The Water Institute of the Gulf (Professor, Department of Earth and Environmental Sciences, University of New Orleans)

Dr. Denise Reed’s research focuses on how coastal marshes keep pace with sea-level rise, especially on the relative role of tides and storms in transporting fine sediments. By measuring sediment deposition in coastal marshes on a biweekly basis, she and her team have been able to identify the specific role that cold fronts and tropical storms and hurricanes play in maintaining marsh elevation. This is especially important in coastal Louisiana where marshes must build vertically to survive as high rates of subsidence mimic future increases in sea-level. This work has identified that, by depositing sediments, hurricanes can be an important part of maintaining marshes in areas with otherwise low sediment supply. Dr. Reed and her team have been able to directly measure the sediment contribution of Hurricanes Andrew, Lilli and more recently Katrina on the Louisiana coastal marshes.

Understanding how sediments and plants work together to help marshes survive sea-level rise has led Dr. Reed to apply that knowledge to coastal restoration. How to restore marshes in ways that they can be self-sustaining in the future is a key question facing many coastal managers. Dr. Reed’s team measures how sediments and plant material contribute to soil development and how their role changes as tidal action and salinity vary from rivers to oceans. Such measurements in the San Francisco Bay-Delta have shown that as long as sedimentation or dredge material placement can increase the elevation of flooded areas high enough for wetland plants to survive, the plants can essentially do the rest and grow and maintain marsh elevation.
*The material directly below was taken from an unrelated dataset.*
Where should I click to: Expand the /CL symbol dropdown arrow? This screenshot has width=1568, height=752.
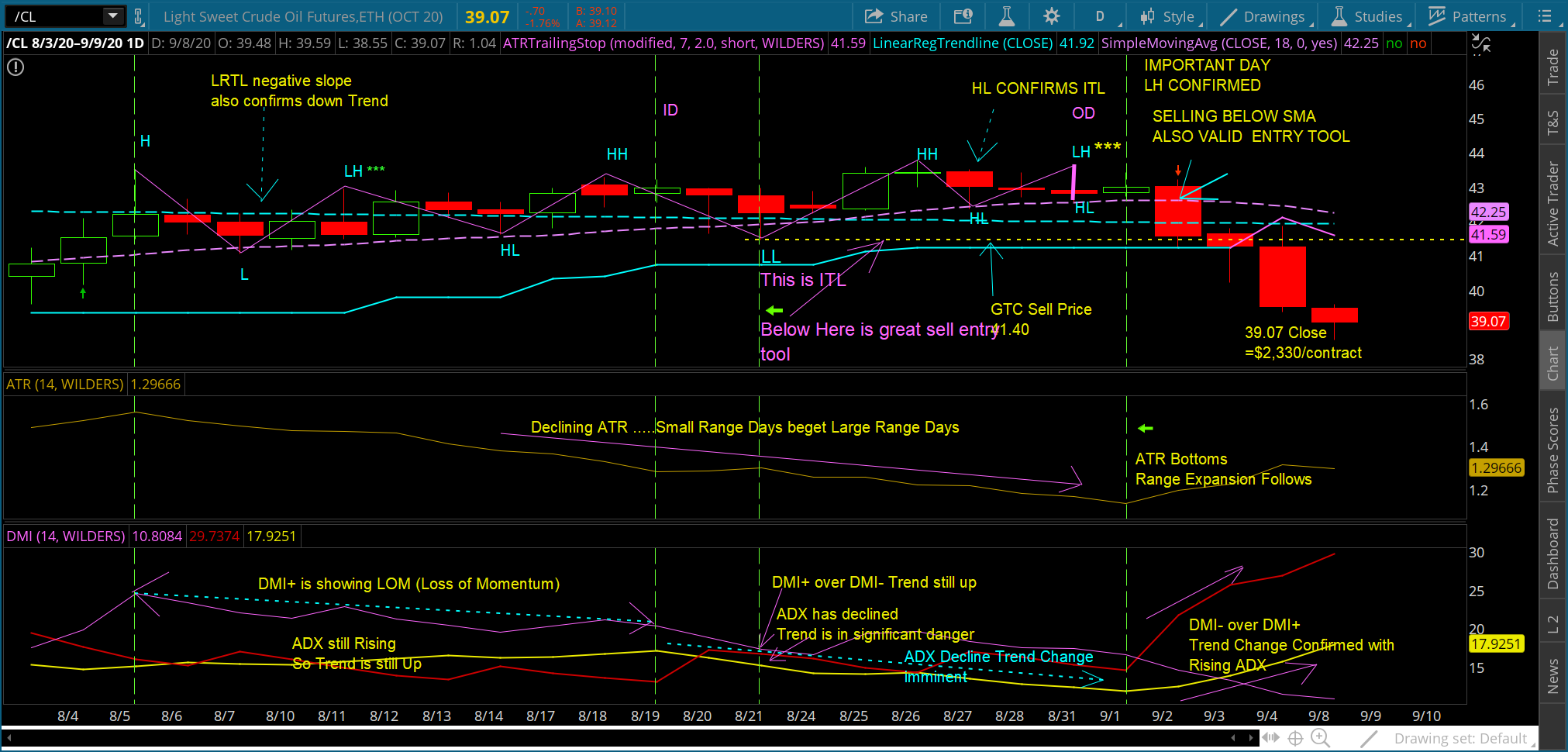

Dr. Reed also is keenly interested in coastal restoration decision-making and ensuring that science informs decisions wherever possible. She has worked with agency staff and other research scientists to develop plans for coastal restoration in Louisiana, and has similarly contributed to ecosystem restoration planning in the San Francisco Bay-Delta and salt pond restoration in South San Francisco Bay.